Federal revenue would be reduced by a fifth, according to the report. Eliminating payroll taxes would have the most substantial impact on tax revenue, resulting in around $12.2 trillion in losses. Individual income tax reductions under the plan would result in a $11.9 trillion hole in the budget, while doing away with the corporate income tax would offset the budget by $3.5 trillion.

Cruz’s plan includes a 16 percent “broad-based consumption tax,” which all businesses would be subjected to, but the revenue from the tax would only compensate for 70 percent of the cuts. Wages would not be deductible business expenses, but payments to other businesses and capital expenses would be.
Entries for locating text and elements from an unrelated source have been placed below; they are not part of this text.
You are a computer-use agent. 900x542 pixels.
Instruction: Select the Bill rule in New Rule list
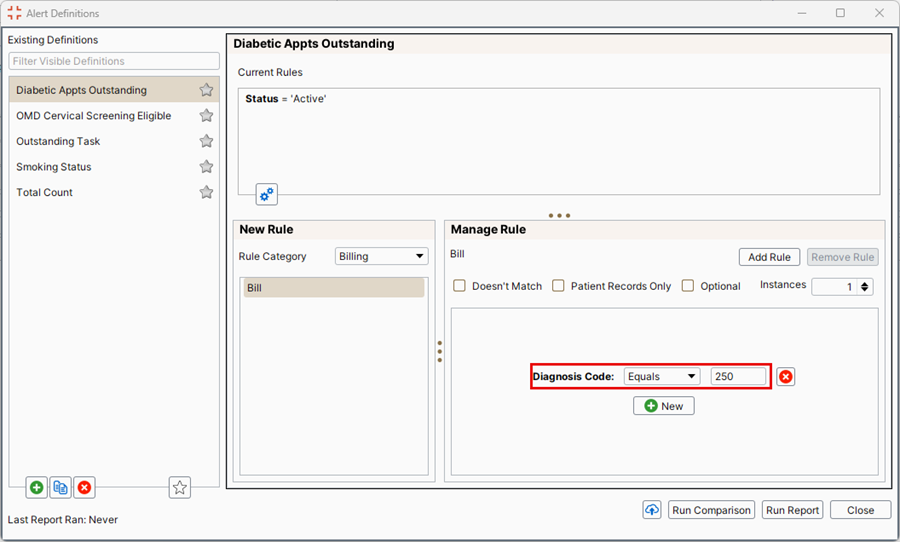coord(334,288)
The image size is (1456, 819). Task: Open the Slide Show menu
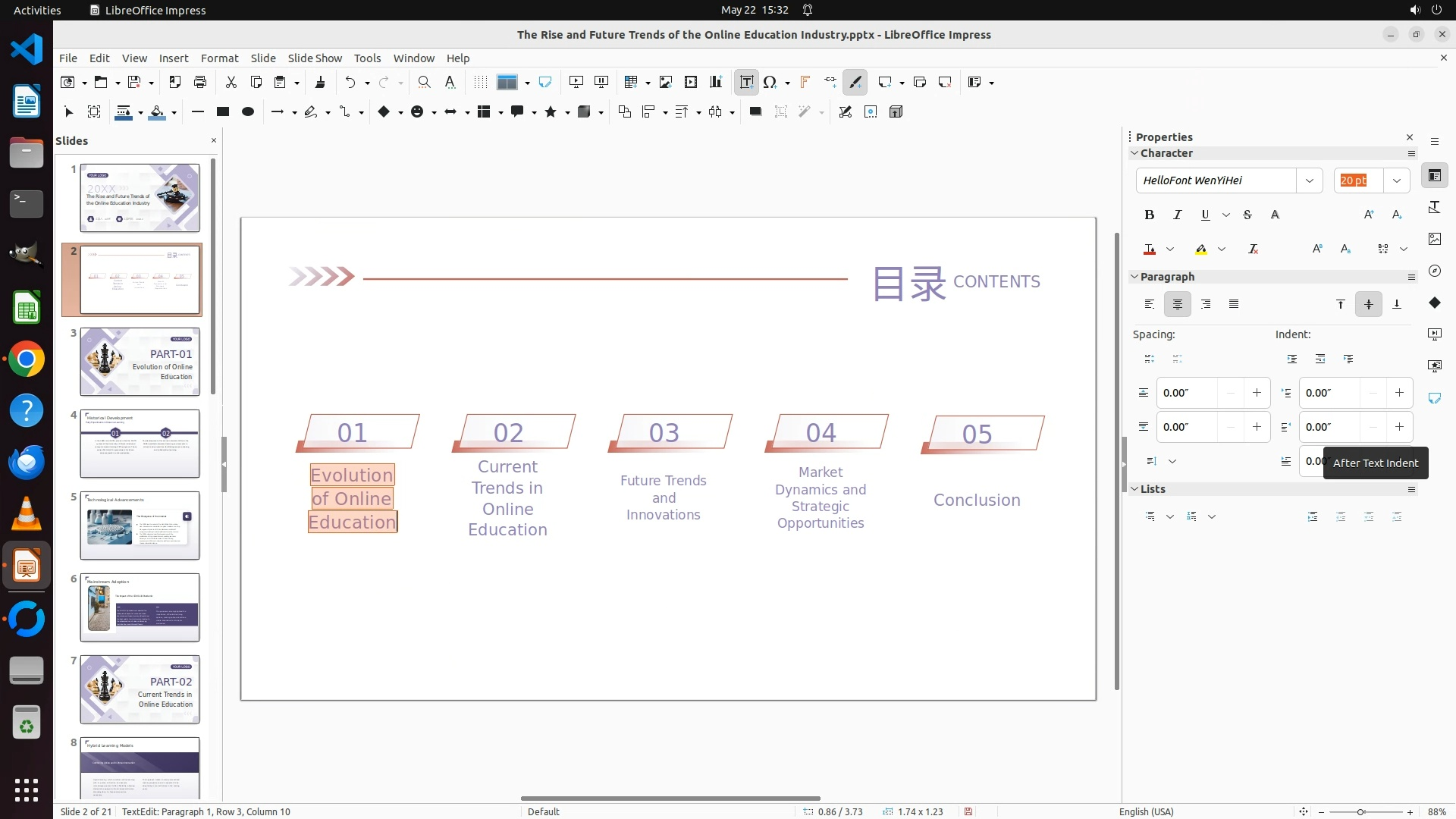315,58
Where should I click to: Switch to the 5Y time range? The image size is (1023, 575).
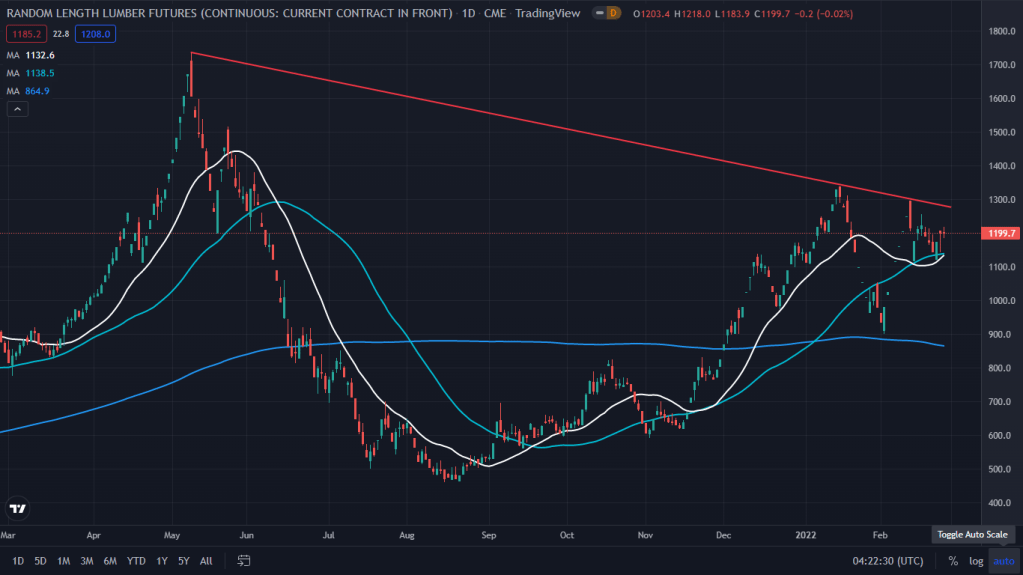coord(184,561)
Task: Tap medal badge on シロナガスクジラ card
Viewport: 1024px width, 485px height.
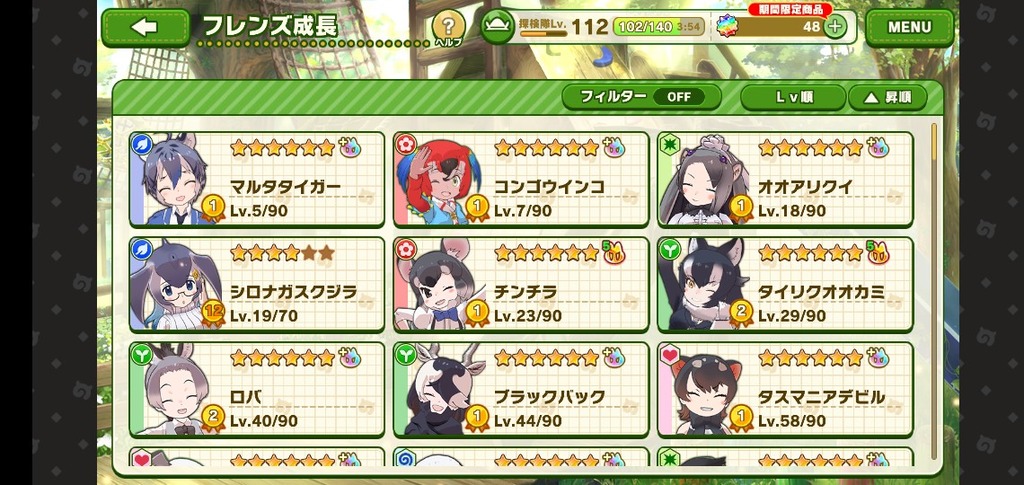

Florida Sen. Marco Rubio criticized this tax at Saturday’s Republican debate, arguing that it would reduce income, while raising prices. “They don’t get the income tax break,” he said at the GOP debate in Greenville, South Carolina. “But their prices are going to be higher, because the VAT [value-added tax] is embedded in both the prices that business are charging and in the wages they pay their employees.”

GOP Candidate Income Tax Plans | InsideGov

Under the Cruz plan, all income brackets would pay less in 2017 than they do now, the Wall Street Journal reported. Individual income tax rates would be reduced to 10 percent and exempt the first $36,000 of a family of four’s income.

“My tax plan — typical family of four — first $36,000 you earn, you pay nothing in taxes. No income taxes, no payroll taxes, no nothing,” Cruz said Saturday at the Republican debate. “Everyone pays the same simple flat 10 percent income rate. It’s flat and fair.”